* [GIVEN EXERCISE 1]: Turn the rows from the line containing "Where should I" through the end of the rows into a JSON list of strings, one string per line, with blank lines and pictures left out.

* [SELECTED EXTRACT]:
Some methods for making photovoltaic assembly 10, as generally shown in FIG. 1, and according to any of the alternative embodiments described in conjunction with FIGS. 1-7B, will now be described. In an initial method step, a pair of panels, or substrates, for example substrates 11, 12, are formed according to methods well known in the art. Formation of one or both of the substrates may include a step of coating one or both major surfaces of the substrate. In assemblies according to embodiments of the invention, the major surface of one of the substrates, which will face a major surface of the other substrate in the photovoltaic assembly, for example, second surface 122 of first substrate 11, is coated with a photovoltaic coating, according to methods known to those skilled in the art. The initial substrate formation step may further include a step of forming at least one opening through at least one of the substrates, preferably, the substrate which does not include the coating.

According to preferred methods, either prior to, during, or following substrate formation, a first seal 14 is applied to second surface 122 of either first or second substrate 11, 12. In embodiments which include a spacer, the spacer may be adhered to the second surface 122 sequentially or simultaneously with the first seal 14. According to an exemplary method, first seal 14 is sandwiched between the facing surfaces of the pair of substrates to join the substrates together along their peripheries while maintaining an airspace between the facing surfaces. Following “sandwiching”, according to some preferred methods of the present invention, pressure is applied to the assembly to affix first seal 14 to the facing surfaces of the pair of substrates in order to form a partial coherent assembly. Referring to FIG. 10, an assembly 10 is shown with first seal 14 in place and recessed from the peripheral edges of substrates 11, 12, defining a peripheral channel 130. Second seal 15 is deposited or applied into peripheral channel 130 and over first seal 14. If the material forming second seal 15 requires curing, it will be allowed to cure after being deposited or after the assembly pressure has been applied to form a partially coherent assembly.

According to other embodiments of preferred methods, either prior to, during, or following substrate formation, first seal 14 and second seal 15 are deposited either serially or simultaneously to second surface 122 of either first or second substrate 11, 12. In embodiments which include a spacer, the spacer may be adhered either serially or simultaneously with the first seal 14 and second seal 15. According to an exemplary method, first and second seals 14, 15, and optionally the spacer, are sandwiched between the facing surfaces of the pair of substrates to join the substrates together along their peripheries while maintaining an airspace between the facing surfaces. Following “sandwiching”, according to some preferred methods of the present invention, pressure is applied to affix seal system 13 to the facing surfaces of the pair of substrates in order to form a coherent assembly, for example, assembly 10, which still includes an airspace, such as airspace 200.

* [RECORDS FOR THIS TASK]:
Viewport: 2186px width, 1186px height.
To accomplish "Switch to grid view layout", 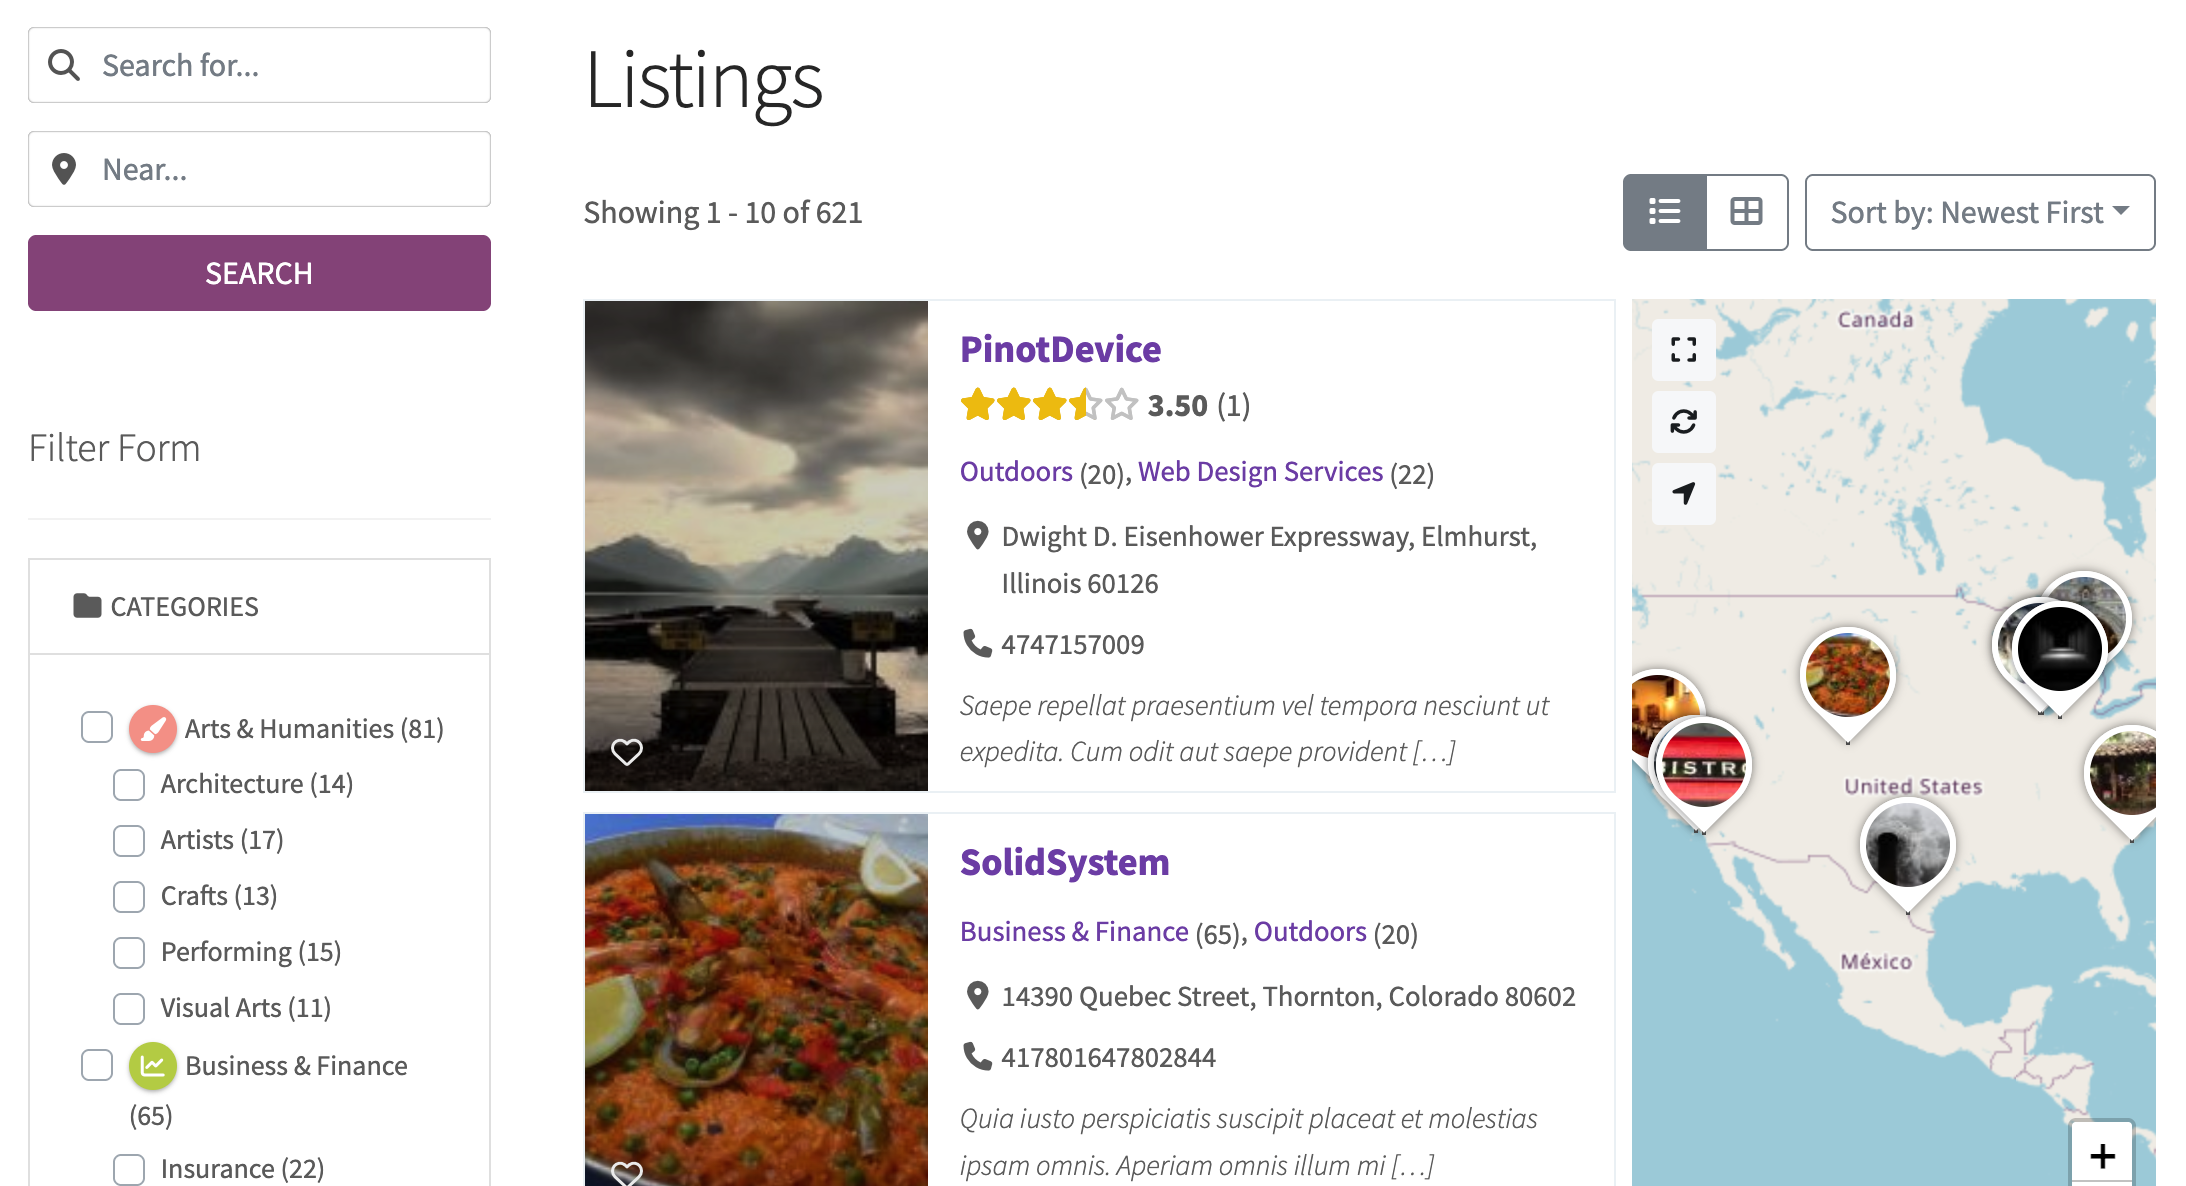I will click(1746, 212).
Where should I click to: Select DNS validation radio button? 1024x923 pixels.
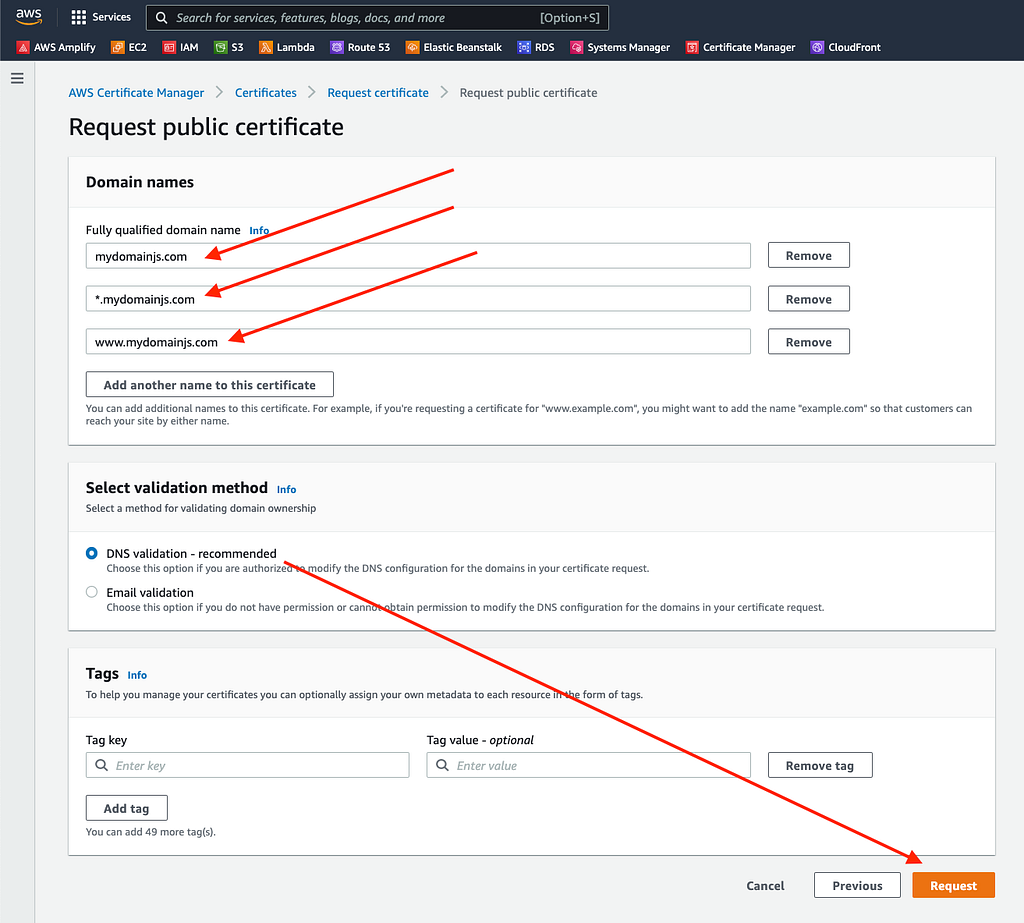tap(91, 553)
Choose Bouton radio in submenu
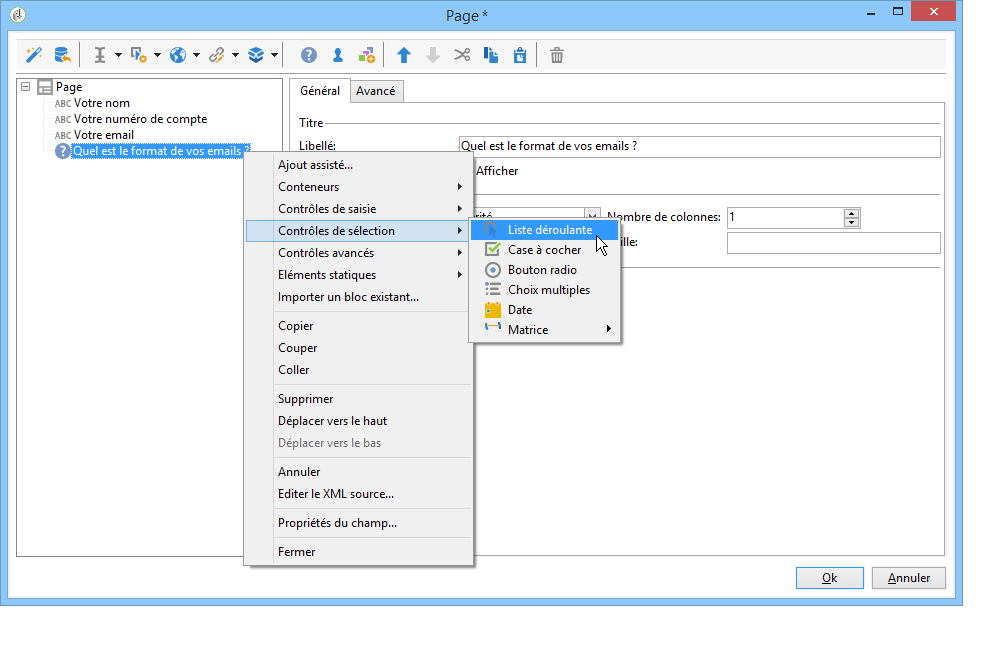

* [GIVEN EXERCISE 2]: List every figure designation cited in the photovoltaic assembly excerpt.

* [RIGHT ANSWER 1]:
[
  "Where should I click to: Select DNS validation radio button? 1024x923 pixels.",
  "tap(91, 553)",
  "Choose Bouton radio in submenu"
]

* [RIGHT ANSWER 2]:
FIG. 1
FIGS. 1-7B
FIG. 10